Set exercise
Copy the records word for word, from the line with "You are a computer-use" through the end of the records, including that first line. Omit the pictures from your copy.

[Recorded data]
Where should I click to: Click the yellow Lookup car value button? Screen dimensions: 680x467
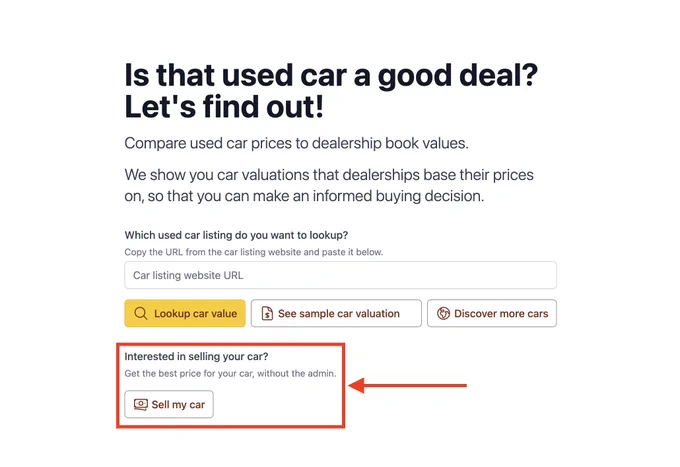point(185,313)
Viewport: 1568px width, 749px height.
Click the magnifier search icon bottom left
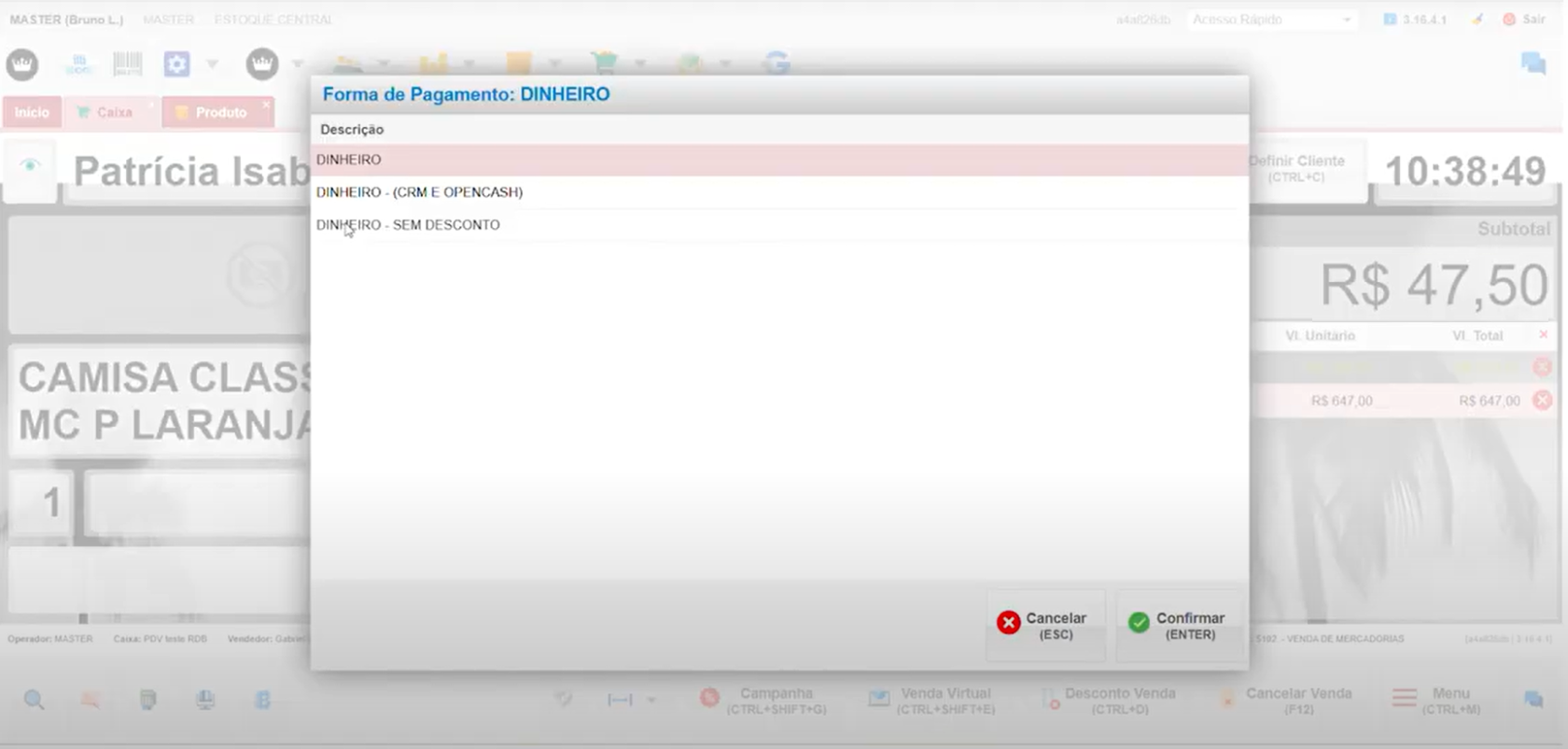35,700
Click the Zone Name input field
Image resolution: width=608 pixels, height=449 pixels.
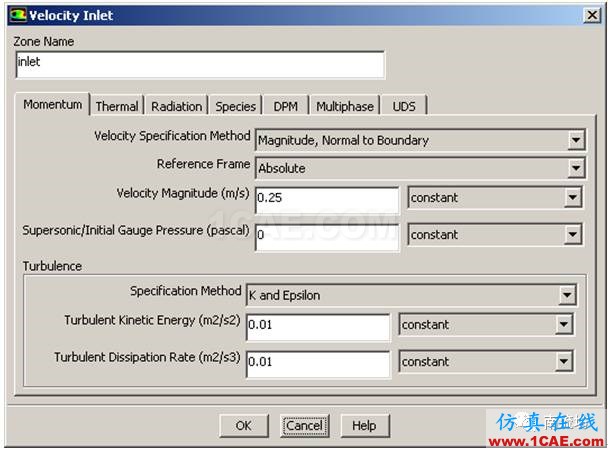(x=200, y=65)
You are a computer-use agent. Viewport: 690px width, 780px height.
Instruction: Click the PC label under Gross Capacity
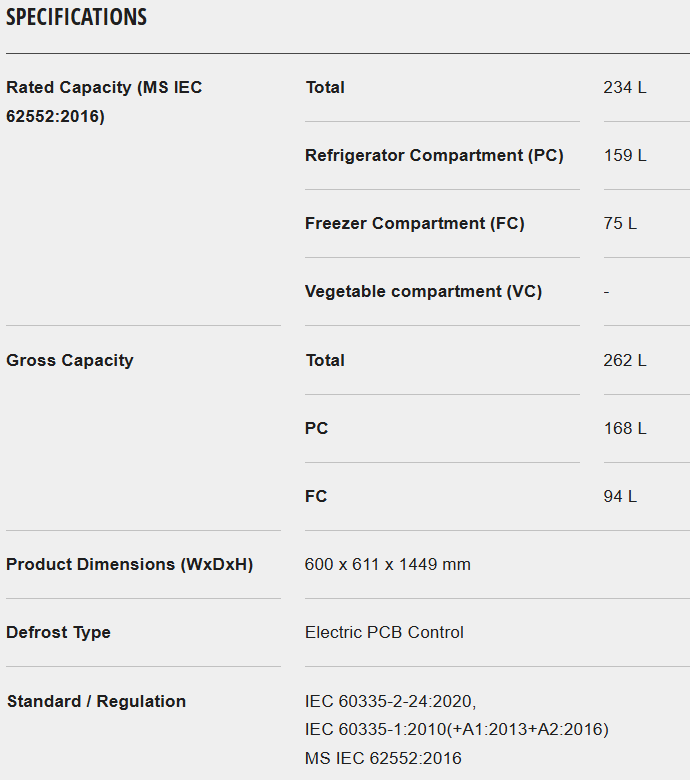[316, 429]
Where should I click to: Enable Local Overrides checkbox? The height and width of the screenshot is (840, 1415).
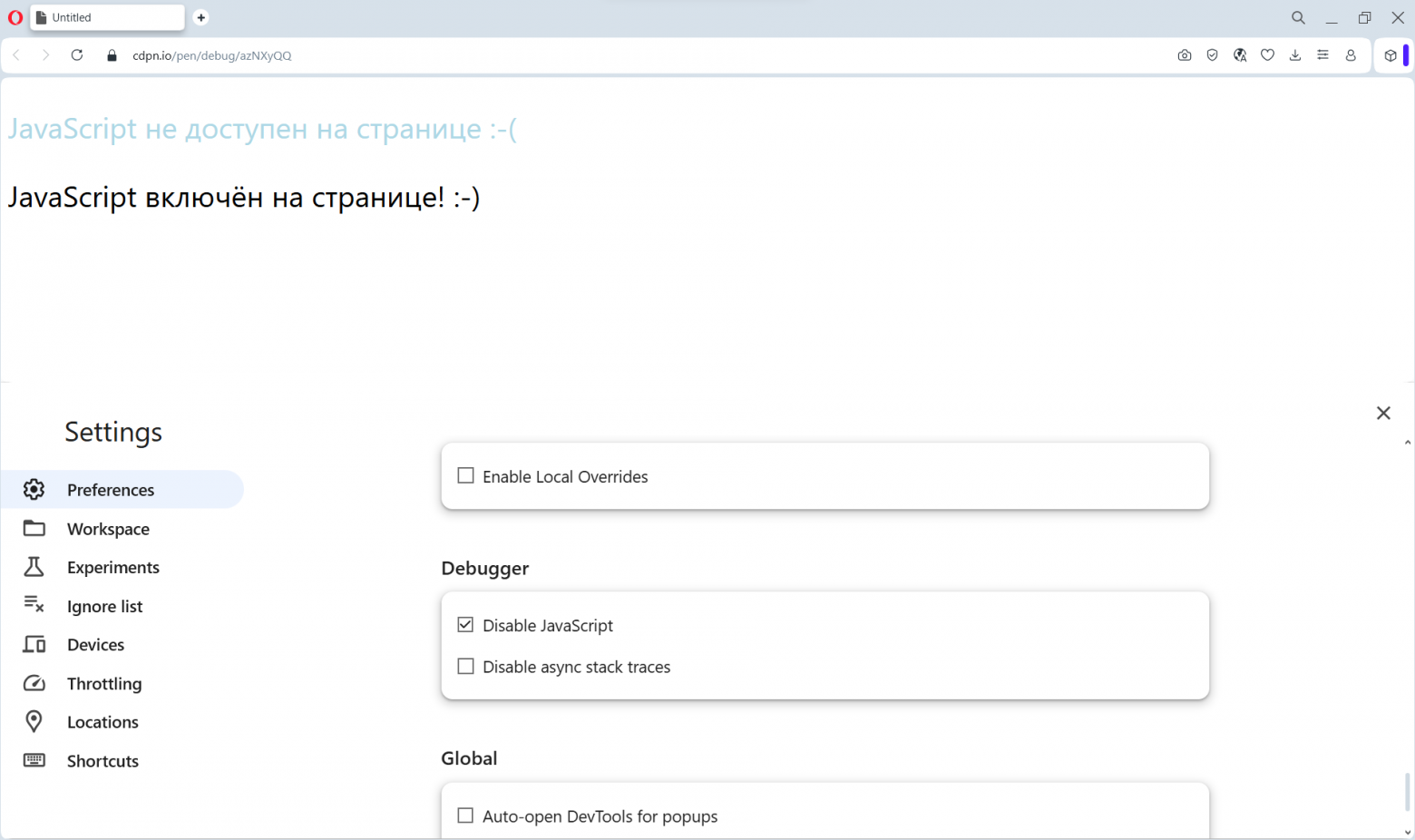(x=465, y=474)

Output for this task
You are a computer-use agent. Viewport: 690px width, 780px height.
Instruction: Click the PC label under Gross Capacity
[316, 429]
Where should I click to: Enable Local Overrides checkbox? The height and width of the screenshot is (840, 1415).
(x=465, y=474)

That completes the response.